Scale validation in applied health research: tutorial for a 6-step R-based psychometrics protocol

There is no author summary for this article yet. Authors can add summaries to their articles on ScienceOpen to make them more accessible to a non-specialist audience.

Abstract

Background: Applied health science research commonly measures concepts via multiple-item tools (scales), such as self-reported questionnaires or observation checklists. They are usually validated in more detail in separate psychometric studies or very cursorily in substantive studies. However, methodologists advise that, as validity is a property of the inferences based on measurement in a context, psychometric analyses should be performed in substantive studies as well.
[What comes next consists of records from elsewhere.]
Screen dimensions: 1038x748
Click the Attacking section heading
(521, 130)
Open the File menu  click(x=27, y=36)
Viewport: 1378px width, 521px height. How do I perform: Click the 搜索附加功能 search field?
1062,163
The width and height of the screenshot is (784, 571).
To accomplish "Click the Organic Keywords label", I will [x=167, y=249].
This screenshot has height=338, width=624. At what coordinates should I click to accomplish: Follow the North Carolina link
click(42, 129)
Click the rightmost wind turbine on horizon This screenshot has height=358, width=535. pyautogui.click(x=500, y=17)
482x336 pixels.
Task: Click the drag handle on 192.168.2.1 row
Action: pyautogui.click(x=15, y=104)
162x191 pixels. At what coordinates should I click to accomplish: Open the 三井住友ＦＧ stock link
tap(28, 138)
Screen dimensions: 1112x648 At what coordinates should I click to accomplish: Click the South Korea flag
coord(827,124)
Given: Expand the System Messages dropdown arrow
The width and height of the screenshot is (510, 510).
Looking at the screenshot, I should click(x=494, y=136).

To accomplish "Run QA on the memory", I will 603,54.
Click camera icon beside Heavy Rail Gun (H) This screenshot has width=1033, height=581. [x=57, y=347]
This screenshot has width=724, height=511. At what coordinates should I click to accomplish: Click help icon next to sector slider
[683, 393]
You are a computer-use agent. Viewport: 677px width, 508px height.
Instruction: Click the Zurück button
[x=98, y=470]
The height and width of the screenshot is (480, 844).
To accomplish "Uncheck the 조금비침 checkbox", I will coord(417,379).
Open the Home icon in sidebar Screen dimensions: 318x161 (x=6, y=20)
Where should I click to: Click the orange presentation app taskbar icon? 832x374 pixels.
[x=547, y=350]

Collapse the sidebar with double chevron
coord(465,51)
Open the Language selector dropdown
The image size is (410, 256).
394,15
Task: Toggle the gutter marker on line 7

Until recently, performing comprehensive psychometrics required expert knowledge of different, often proprietary, software. The increasing availability of statistical techniques in the R environment now makes it possible to integrate such analyses in applied research. Methods: In this tutorial, I introduce a 6-step protocol which allows detailed diagnosis of core psychometric properties (e.g. structural validity, internal consistency) for scales with binary and ordinal response options aiming to measure differences in degree or quantity, the most common in applied research. The protocol includes investigations of (1) item distributions and summary statistics, item properties via (2) non-parametric and (3) parametric item response theory, (4) scale structure using factor analysis, (5) reliability via classical test theory, and (6) calculation and description of global scores. I illustrate the procedure on a measure of self-reported disability, the 24-item Sickness Impact Profile Roland Scale (RM-SIP), administered in a survey of 222 chronic pain sufferers. An R Markdown script is provided that generates reproducible reports. Results: In this sample, 15 of 24 RM-SIP items formed a unidimensional ordinal scale with good homogeneity ( H = 0.43) and reliability ( α = .86[.84–.89]; ω = .87[.85–.88]). The two versions were highly correlated ( r = .96), and regression models predicting RM-SIP disability produced comparable results. Conclusions: The example analysis illustrates how psychometric properties may be assessed in substantive studies and identify avenues for measure improvement. Applied researchers can adapt this script to perform and communicate these analyses as part of questionnaire validation and substantive studies.